FIG. 6.

Coimmunoprecipitation of cytoplasmic dynein, dynamitin, and Ad. A549 cell lysate was prepared as described in Materials and Methods. Cell lysate in PEM was incubated with either protein A/G or protein L agarose beads for 1 h at 4°C and centrifuged to preclear nonspecific agarose bead binding proteins (three times). Cy3-conjugated Ad serotype 5 capsids (2 × 10¹⁰ particles) were added to cell lysate and incubated (40 min at 22°C). Immunoprecipitation antibodies (mouse ascites fluid containing monoclonal anticytoplasmic dynein antibody 74.1, mouse ascites fluid containing anti-horseradish peroxidase antibody, human sera previously characterized to neutralize in vitro Ad infection, and human serum previously demonstrated to be nonneutralizing for in vitro infection by Ad) were incubated for 4 to 8 h at 4°C. Samples containing mouse antibodies were incubated with protein A/G (1 h at 4°C) and centrifuged to isolate antibody and target protein. Samples containing human sera were incubated with protein L beads (1 h, 4°C) and centrifuged to isolate antibody and target protein. Beads were then washed three times with PEM (with 10% glycerol). Immunoprecipitated proteins were analyzed by gel electrophoresis (A) Fluorescence scan and immunoblot of antidynein immunoprecipitated proteins.
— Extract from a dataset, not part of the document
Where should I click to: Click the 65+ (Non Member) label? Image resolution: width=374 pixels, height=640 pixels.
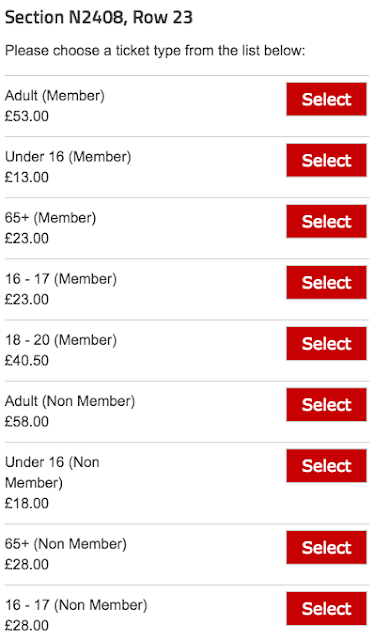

Cy3-conjugated Ad capsid protein presence was evaluated by a fluorescence scan: hexon (106 kDa), penton base (74 kDa), and fiber (62 kDa) are shown. The presence of dynein (74 kDa) and dynamitin (50 kDa) was evaluated by Western analysis. (B) Immunoblot and fluorescence scan of anti-Ad immunoprecipitated proteins. The presence of dynein (74 kDa) and dynamitin (50 kDa) was evaluated by Western analysis. Cy3-conjugated Ad capsid protein presence was evaluated by a fluorescence scan: hexon (106 kDa) penton base (74 kDa), and fiber (62 kDa) are shown.